● 抜粋
#####

ジョージ ナカシマを魅了した讃岐のものづくり

インタビュー 永見 宏介(桜製作所 社長)


一(ジョージ ナカシマに)実際にお会いして、どのようなことが印象に残っていますか?

木材置き場の中を一緒に歩いていたとき、ナカシマはふと振り返って「宏介、この木の声が聞こえるか。木が語りかけてくるだろう」と聞くのです。私は「何を言っているんだろう」と思いました。当時私はまだ20代で、ナカシマは70代でした。

しかしそれから時を経て、私は木が製材された瞬間に四角い切り口がふくらむ様子や、木の板が呼吸して「暴れる」様子を見て「木が生きている」ことを実感し、ナカシマはあのとき「板になっても木は生きている。木がどう動きたいのかを感じられるか」と言ったのだと理解できるようになりました。

また、製材所に100本位並んでいる丸太の中から、大変質の良いものを3~4本、瞬時に選ぶのを見ました。そのとき「丸太の木目が分かるか」と聞かれ「分かりません。先生は分かるのですか」と聞き返したら、ニコッと笑って「なんとなくね」と言われました。それを聞いて、ナカシマは本当に木が好きで,木が何をしゃべっていて、丸太の中がどうなっているかを感じることができるのだと思いました。

経済合理性から考えれば、大きい材から小さいものをたくさんつくった方が効率的です。しかしナカシマは「大きい丸太からは大きいものをつくりなさい」という考え方で、丸太を見た瞬間にこれは何に使うか見えていたと思います。普通はつくりたいものに合わせて材料を揃えますが、ナカシマはそうではなく、材料があって何をつくるかを考えるというプロセスでした。


ージョージ ナカシマの家具づくりの継承に必要なことは何でしょうか?

木材は使う場所によって堅さや柔らかさが違います。椅子のスピンドルの材も堅さを考慮して削り、どのように木目が出るかを調整しないといけません。うちではサンダーではなく鉋で仕上げています。木には順目と逆目があり、削るときにも向きを考えないといけない。一本一本違うので、職人は手でそれを感じて削っています。これを機械ではできません。仕上げのオイルで色が変わるので,そのことも考えながら作業しますが、こういうことがマニュアルでは教えられないのです。自分がつくったものが完成したとき、その良し悪しを自分で考えないとできません。職人は皆、それぞれ自分のルールを持っています。ものづくりにおいては全ての工程が大切です。

#####

● 記録情報
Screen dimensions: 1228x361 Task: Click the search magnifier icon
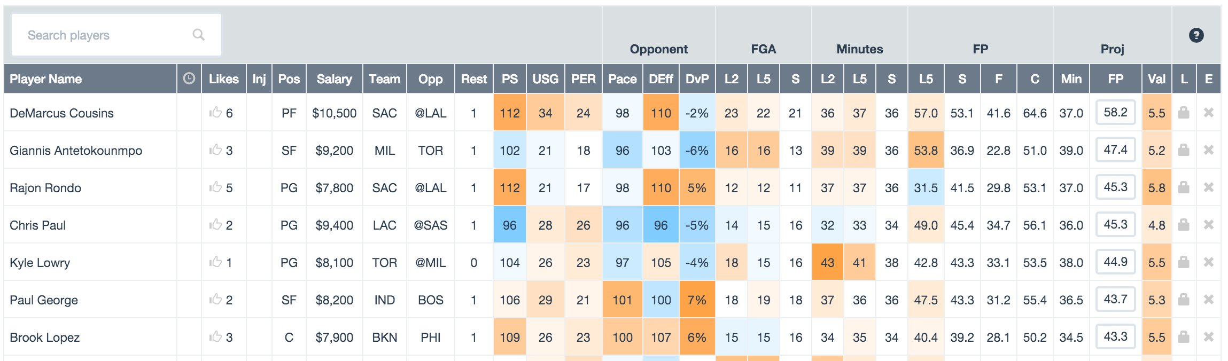(199, 35)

#####

上記のインタビュー記事のうち、「しかしそれから時を経て、私は」で始まり「ージョージ ナカシマの家具づくりの継承に必要なことは何でしょうか?」で終わる箇所を、一字一句違えずに書き写してください。

しかしそれから時を経て、私は木が製材された瞬間に四角い切り口がふくらむ様子や、木の板が呼吸して「暴れる」様子を見て「木が生きている」ことを実感し、ナカシマはあのとき「板になっても木は生きている。木がどう動きたいのかを感じられるか」と言ったのだと理解できるようになりました。

また、製材所に100本位並んでいる丸太の中から、大変質の良いものを3~4本、瞬時に選ぶのを見ました。そのとき「丸太の木目が分かるか」と聞かれ「分かりません。先生は分かるのですか」と聞き返したら、ニコッと笑って「なんとなくね」と言われました。それを聞いて、ナカシマは本当に木が好きで,木が何をしゃべっていて、丸太の中がどうなっているかを感じることができるのだと思いました。

経済合理性から考えれば、大きい材から小さいものをたくさんつくった方が効率的です。しかしナカシマは「大きい丸太からは大きいものをつくりなさい」という考え方で、丸太を見た瞬間にこれは何に使うか見えていたと思います。普通はつくりたいものに合わせて材料を揃えますが、ナカシマはそうではなく、材料があって何をつくるかを考えるというプロセスでした。


ージョージ ナカシマの家具づくりの継承に必要なことは何でしょうか?